This section presents detailed results and a discussion of the proposed framework for intelligent transportation systems. TensorFlow Federated and PyTorch were used to perform the simulations. One hundred IoT vehicle clients operating under mobility and energy constraints derived from the Udacity Autonomous Vehicle Dataset were deployed. The framework integrates a deep reinforcement learning (DRL) based client-selection mechanism and an autoencoder-based threat-detection module. The evaluation focuses on six key metrics: model accuracy, energy consumption, energy efficiency, threat resilience, communication overhead, and DRL reward convergence. A comparative study of several benchmark FL methods was also performed, including FedAvg, FedProx, MOFedAvg, and Energy-Aware FL.

4.1 Simulation and Network Setup

A comprehensive simulation framework was developed using Python with TensorFlow Federated (TFF), PyTorch, and Stable-Baselines. Experiments were run on a workstation equipped with an Intel Core i9 CPU, 32 GB of RAM, and an NVIDIA RTX 4070 GPU. Table 4 shows the detailed simulation parameters and their description. The network of 100 IoT vehicle nodes has been created with a single central aggregator. Telemetry, sensor readings, and steering features have been selected using a random waypoint mobility model. The energy range for the local training epoch has been set to 0.5 to 1.2 J, while the energy per data transmission has been set to 0.2 to 0.8 J. Simulations of over 200 communication rounds were performed.

**DATA RECORDS:**
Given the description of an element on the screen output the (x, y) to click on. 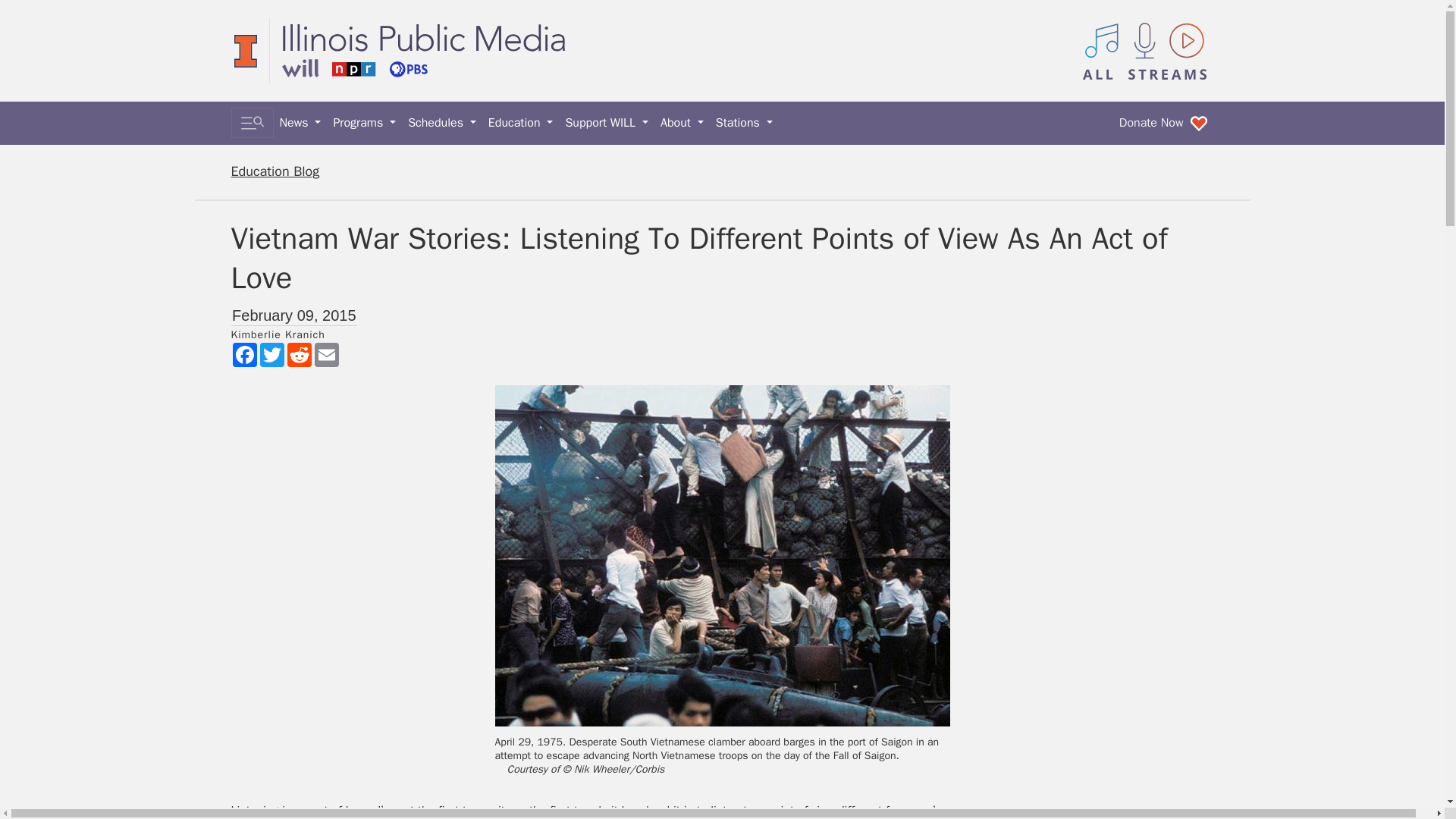
Programs (363, 122)
All IPM content streams (1144, 50)
Toggle search (251, 122)
Schedules (441, 122)
News (299, 122)
Given the description of an element on the screen output the (x, y) to click on. 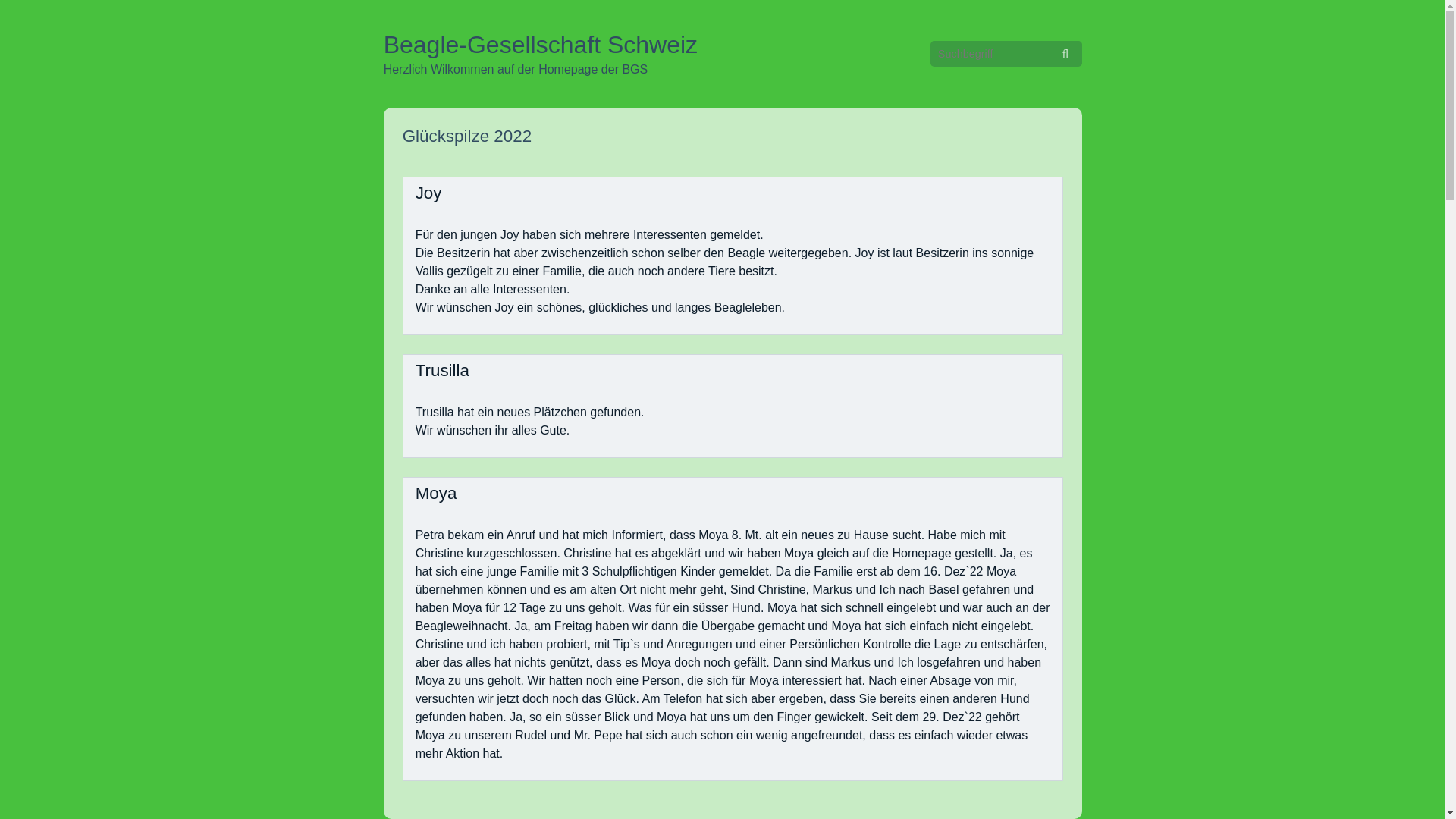
Beagle-Gesellschaft Schweiz Element type: text (540, 44)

**JOB 1:** From the text on the federated learning framework for transportation systems, list the benchmark FL methods used in the comparative study.
**JOB 2:** In the text on the federated learning framework, what energy range was set for each data transmission?
**JOB 3:** Carry on the text on the federated learning framework for transportation systems from the point where it stops.

**EXERCISE RESPONSE 1:** FedAvg, FedProx, MOFedAvg, Energy-Aware FL

**EXERCISE RESPONSE 2:** 0.2 to 0.8 J

**EXERCISE RESPONSE 3:**
The experimental setup was simulated for 100 IoT nodes that represent a practical and widely adopted configuration as per MoFeL, ESAFL, and FedProx models. It is consistent with a typical fuzzy-logic-based system, which usually considers 50-200 clients. The increasing number of nodes does not affect the algorithm’s trend but increases the computational load. The training analysis covers an average of 200 rounds, which provides sufficient iterations for convergence analysis. Moreover, the model performance saturates after approximately 150–300 rounds. The Udacity Autonomous Vehicle Dataset has been selected, which contains real-world sensor data and driving scenarios. The mobility features, including acceleration, change of direction, and duration, have been considered with the required parameters for energy consumption, power transmission, and latency. The baseline models, including FedAvg, FedProx, MoFeL, and Energy-Aware FL, have been selected for fair comparison.

4.2 Discussion and Analysis

Fig. 2 illustrates the variation in global model accuracy over 50 communication rounds for the conventional FL and the proposed DRL-based FL models. A gradual increase in accuracy for the conventional FL has been observed, reaching 89% after 50 rounds, while the proposed DRL-FL reached 93%. It shows that mobility-aware optimization affects the learning rate and that faster convergence balances local updates and global aggregation.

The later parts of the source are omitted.